--- Start of Source material ---

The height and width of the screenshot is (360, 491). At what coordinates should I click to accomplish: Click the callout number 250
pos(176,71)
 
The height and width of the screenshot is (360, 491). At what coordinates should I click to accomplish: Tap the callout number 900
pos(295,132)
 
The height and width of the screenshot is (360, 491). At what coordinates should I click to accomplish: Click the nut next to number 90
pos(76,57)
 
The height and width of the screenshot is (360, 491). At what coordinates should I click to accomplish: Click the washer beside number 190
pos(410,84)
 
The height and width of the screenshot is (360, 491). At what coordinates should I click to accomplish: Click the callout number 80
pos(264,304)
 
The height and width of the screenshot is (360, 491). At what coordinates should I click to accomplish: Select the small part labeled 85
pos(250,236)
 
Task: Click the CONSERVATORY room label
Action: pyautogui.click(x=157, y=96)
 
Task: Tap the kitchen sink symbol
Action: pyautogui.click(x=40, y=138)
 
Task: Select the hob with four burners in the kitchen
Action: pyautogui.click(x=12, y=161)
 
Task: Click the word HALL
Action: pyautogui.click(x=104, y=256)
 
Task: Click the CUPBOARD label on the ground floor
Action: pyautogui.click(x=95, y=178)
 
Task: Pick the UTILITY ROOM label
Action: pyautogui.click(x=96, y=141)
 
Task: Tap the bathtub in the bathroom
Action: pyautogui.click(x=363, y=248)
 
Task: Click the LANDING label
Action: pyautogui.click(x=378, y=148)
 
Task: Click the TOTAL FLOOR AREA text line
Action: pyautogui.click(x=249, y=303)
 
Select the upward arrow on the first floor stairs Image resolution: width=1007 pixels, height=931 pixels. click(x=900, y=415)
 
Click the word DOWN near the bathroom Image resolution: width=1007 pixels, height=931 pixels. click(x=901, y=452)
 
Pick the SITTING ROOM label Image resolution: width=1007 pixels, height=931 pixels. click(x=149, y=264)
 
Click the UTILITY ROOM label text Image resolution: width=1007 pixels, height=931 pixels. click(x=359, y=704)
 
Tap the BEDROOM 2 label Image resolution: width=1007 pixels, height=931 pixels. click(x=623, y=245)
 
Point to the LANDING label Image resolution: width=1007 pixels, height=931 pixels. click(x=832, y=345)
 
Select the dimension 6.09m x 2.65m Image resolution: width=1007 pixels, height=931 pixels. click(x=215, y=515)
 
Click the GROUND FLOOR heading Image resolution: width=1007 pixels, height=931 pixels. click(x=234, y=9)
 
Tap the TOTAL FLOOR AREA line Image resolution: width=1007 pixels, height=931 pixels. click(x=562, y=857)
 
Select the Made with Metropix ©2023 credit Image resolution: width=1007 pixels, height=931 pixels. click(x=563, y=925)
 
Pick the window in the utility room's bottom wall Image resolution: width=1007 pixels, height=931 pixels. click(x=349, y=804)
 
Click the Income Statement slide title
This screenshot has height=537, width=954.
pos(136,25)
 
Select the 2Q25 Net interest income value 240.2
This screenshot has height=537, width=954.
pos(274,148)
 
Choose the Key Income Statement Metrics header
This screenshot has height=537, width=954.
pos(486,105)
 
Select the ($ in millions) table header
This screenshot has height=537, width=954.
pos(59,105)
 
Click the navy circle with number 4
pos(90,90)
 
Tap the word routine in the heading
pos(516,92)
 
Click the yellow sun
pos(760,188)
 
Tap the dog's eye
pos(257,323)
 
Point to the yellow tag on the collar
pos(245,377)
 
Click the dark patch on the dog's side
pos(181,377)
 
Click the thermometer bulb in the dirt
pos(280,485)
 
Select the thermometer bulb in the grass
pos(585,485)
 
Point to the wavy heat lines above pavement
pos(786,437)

--- End of Source material ---

■ Given task
Swap "thermometer bulb" for "thermometer tip" wherever it occurs in the records above, and write all of them out again with nothing else changed.

■ Reply
The height and width of the screenshot is (360, 491). At what coordinates should I click to accomplish: Click the callout number 250
pos(176,71)
 
The height and width of the screenshot is (360, 491). At what coordinates should I click to accomplish: Tap the callout number 900
pos(295,132)
 
The height and width of the screenshot is (360, 491). At what coordinates should I click to accomplish: Click the nut next to number 90
pos(76,57)
 
The height and width of the screenshot is (360, 491). At what coordinates should I click to accomplish: Click the washer beside number 190
pos(410,84)
 
The height and width of the screenshot is (360, 491). At what coordinates should I click to accomplish: Click the callout number 80
pos(264,304)
 
The height and width of the screenshot is (360, 491). At what coordinates should I click to accomplish: Select the small part labeled 85
pos(250,236)
 
Task: Click the CONSERVATORY room label
Action: pyautogui.click(x=157, y=96)
 
Task: Tap the kitchen sink symbol
Action: pyautogui.click(x=40, y=138)
 
Task: Select the hob with four burners in the kitchen
Action: pyautogui.click(x=12, y=161)
 
Task: Click the word HALL
Action: pyautogui.click(x=104, y=256)
 
Task: Click the CUPBOARD label on the ground floor
Action: pyautogui.click(x=95, y=178)
 
Task: Pick the UTILITY ROOM label
Action: pyautogui.click(x=96, y=141)
 
Task: Tap the bathtub in the bathroom
Action: pyautogui.click(x=363, y=248)
 
Task: Click the LANDING label
Action: pyautogui.click(x=378, y=148)
 
Task: Click the TOTAL FLOOR AREA text line
Action: pyautogui.click(x=249, y=303)
 
Select the upward arrow on the first floor stairs Image resolution: width=1007 pixels, height=931 pixels. click(x=900, y=415)
 
Click the word DOWN near the bathroom Image resolution: width=1007 pixels, height=931 pixels. click(x=901, y=452)
 
Pick the SITTING ROOM label Image resolution: width=1007 pixels, height=931 pixels. click(x=149, y=264)
 
Click the UTILITY ROOM label text Image resolution: width=1007 pixels, height=931 pixels. click(x=359, y=704)
 
Tap the BEDROOM 2 label Image resolution: width=1007 pixels, height=931 pixels. click(x=623, y=245)
 
Point to the LANDING label Image resolution: width=1007 pixels, height=931 pixels. click(x=832, y=345)
 
Select the dimension 6.09m x 2.65m Image resolution: width=1007 pixels, height=931 pixels. click(x=215, y=515)
 
Click the GROUND FLOOR heading Image resolution: width=1007 pixels, height=931 pixels. click(x=234, y=9)
 
Tap the TOTAL FLOOR AREA line Image resolution: width=1007 pixels, height=931 pixels. click(x=562, y=857)
 
Select the Made with Metropix ©2023 credit Image resolution: width=1007 pixels, height=931 pixels. click(x=563, y=925)
 
Pick the window in the utility room's bottom wall Image resolution: width=1007 pixels, height=931 pixels. click(x=349, y=804)
 
Click the Income Statement slide title
This screenshot has height=537, width=954.
pos(136,25)
 
Select the 2Q25 Net interest income value 240.2
This screenshot has height=537, width=954.
pos(274,148)
 
Choose the Key Income Statement Metrics header
This screenshot has height=537, width=954.
pos(486,105)
 
Select the ($ in millions) table header
This screenshot has height=537, width=954.
pos(59,105)
 
Click the navy circle with number 4
pos(90,90)
 
Tap the word routine in the heading
pos(516,92)
 
Click the yellow sun
pos(760,188)
 
Tap the dog's eye
pos(257,323)
 
Point to the yellow tag on the collar
pos(245,377)
 
Click the dark patch on the dog's side
pos(181,377)
 
Click the thermometer tip in the dirt
pos(280,485)
 
Select the thermometer tip in the grass
pos(585,485)
 
Point to the wavy heat lines above pavement
pos(786,437)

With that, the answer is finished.